Exproprié de force de sa demeure, Wu Jufang a assigné son gouvernement en justice, et gagné le procès. Néanmoins, le gouvernement ignore la décision du juge, jusqu’à refuser de lui rembourser les frais du dépens. Wu Jufang est allé déposer une pétition à Pékin. Depuis, le gouvernement de Nankin le harcèle. Un jour, des agents  de l’Etat l’ont embarqué de force pour le mettre dans une “chambre noire”. 

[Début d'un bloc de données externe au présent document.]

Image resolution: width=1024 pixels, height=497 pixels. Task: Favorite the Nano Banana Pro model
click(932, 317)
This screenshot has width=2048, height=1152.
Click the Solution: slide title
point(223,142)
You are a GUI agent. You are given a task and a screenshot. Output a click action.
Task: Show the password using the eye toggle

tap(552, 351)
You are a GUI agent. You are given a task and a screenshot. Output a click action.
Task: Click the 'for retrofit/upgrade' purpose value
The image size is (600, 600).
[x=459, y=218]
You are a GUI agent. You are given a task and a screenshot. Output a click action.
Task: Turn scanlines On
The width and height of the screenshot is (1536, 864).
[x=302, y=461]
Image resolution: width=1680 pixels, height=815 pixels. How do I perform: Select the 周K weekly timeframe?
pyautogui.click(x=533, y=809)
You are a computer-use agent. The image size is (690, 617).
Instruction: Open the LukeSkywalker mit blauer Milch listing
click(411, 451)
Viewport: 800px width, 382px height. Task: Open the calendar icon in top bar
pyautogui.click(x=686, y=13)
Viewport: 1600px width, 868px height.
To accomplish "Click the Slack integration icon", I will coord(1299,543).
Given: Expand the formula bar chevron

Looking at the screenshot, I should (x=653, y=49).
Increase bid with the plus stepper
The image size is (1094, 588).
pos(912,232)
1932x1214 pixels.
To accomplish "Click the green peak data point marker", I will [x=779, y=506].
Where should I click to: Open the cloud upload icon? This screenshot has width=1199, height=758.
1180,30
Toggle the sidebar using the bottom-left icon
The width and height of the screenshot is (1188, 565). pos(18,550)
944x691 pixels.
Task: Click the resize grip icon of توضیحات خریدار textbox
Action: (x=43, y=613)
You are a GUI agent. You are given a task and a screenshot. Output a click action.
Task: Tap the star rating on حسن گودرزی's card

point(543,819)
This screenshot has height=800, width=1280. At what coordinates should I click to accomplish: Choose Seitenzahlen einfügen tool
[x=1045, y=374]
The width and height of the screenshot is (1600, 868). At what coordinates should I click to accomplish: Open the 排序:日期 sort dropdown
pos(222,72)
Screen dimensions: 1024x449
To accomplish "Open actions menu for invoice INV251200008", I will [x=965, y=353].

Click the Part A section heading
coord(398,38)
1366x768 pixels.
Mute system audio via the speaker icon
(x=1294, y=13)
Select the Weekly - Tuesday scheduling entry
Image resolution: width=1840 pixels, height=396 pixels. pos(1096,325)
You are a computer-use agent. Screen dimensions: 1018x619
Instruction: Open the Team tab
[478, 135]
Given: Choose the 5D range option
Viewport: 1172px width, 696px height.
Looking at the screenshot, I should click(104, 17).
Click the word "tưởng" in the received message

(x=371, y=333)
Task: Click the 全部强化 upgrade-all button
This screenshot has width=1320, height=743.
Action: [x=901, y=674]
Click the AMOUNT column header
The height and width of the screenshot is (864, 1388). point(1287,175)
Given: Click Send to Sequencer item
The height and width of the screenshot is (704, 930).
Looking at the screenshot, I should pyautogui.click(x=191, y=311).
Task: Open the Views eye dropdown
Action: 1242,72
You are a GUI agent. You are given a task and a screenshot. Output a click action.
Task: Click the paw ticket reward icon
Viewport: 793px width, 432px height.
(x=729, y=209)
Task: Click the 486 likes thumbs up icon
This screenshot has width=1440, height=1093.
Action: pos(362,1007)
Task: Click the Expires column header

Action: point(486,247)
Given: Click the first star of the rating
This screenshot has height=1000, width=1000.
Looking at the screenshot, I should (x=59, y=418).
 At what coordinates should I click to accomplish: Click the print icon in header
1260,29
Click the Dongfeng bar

[ Juillet 2019 ] malgré mon âge avancé, ils avaient donné des consignes aux policiers: me tabasser. Ils m’ont blessé la tête, le ventre, les jambes. Avec tous ces hématomes, ces contusions, mon état s’est rapidement détérioré. Je devenais blême, incapable de tenir debout, les jambes flageolantes, j’avais des vertiges. Ils ont appelé un médecin pour m’observer, et il a conclu que je devais aller à l’hôpital. Du coup ils m’ont bandé les yeux, mis dans une voiture, on a roulé deux heures et ils m’ont jeté dans la rue à quelque dizaines de mètres de chez moi avant de s’enfuir plein gaz.

“Le quartier des expats”, Pudong, à Shanghai aujourd’hui. Des centaines de chinois expropriés réclament encore justice.

Des violations flagrantes de l’Etat de droit méconnues et qui essaiment hors de Chine

En 2011, la présidente de Human Rights Watch Sophie Richardson déclarait: “On veut rire quand on entend les slogans autour de l’Etat de droit chinois et qu’on voit ces prisons noires en plein centre de Pékin” (HRW_2011/09). A l’époque, son institution venait de produire un excellent rapport, intitulé “les ruelles de l’enfer“. Ce document nous apprend notamment que les ravisseurs ne connaissent presque jamais la raison pour laquelle on leur ordonne de maltraiter leurs victimes.

Néanmoins, force est de constater que cette pratique autoritaire est aujourd’hui très peu relayée. Pourtant, elle met en lumière la réalité de la pratique du pouvoir sur le terrain, en contraste avec les slogans et les mots d’ordre donnés lors de congrès, de plénums, et relayés abondamment par la presse aussi bien en Chine qu’en Europe, et ailleurs.

Aujourd’hui, ces prisons qu’on peut qualifier d’extralégales essaiment au-dehors de la Chine. Récemment,  une femme de 26 ans en cavale pour raisons politiques, Wu Huan (吴欢) a déclaré à Associated Press qu’elle a été kidnappée dans un hôtel de Dubaï et placée par des responsables chinois dans une villa transformée en prison, en compagnies de deux codétenus ouïghours (RFI_2021/09). Wu Huan a fourni des preuves, notamment des enregistrements audio de son interrogatoire par des responsables chinois (DW_2021/08).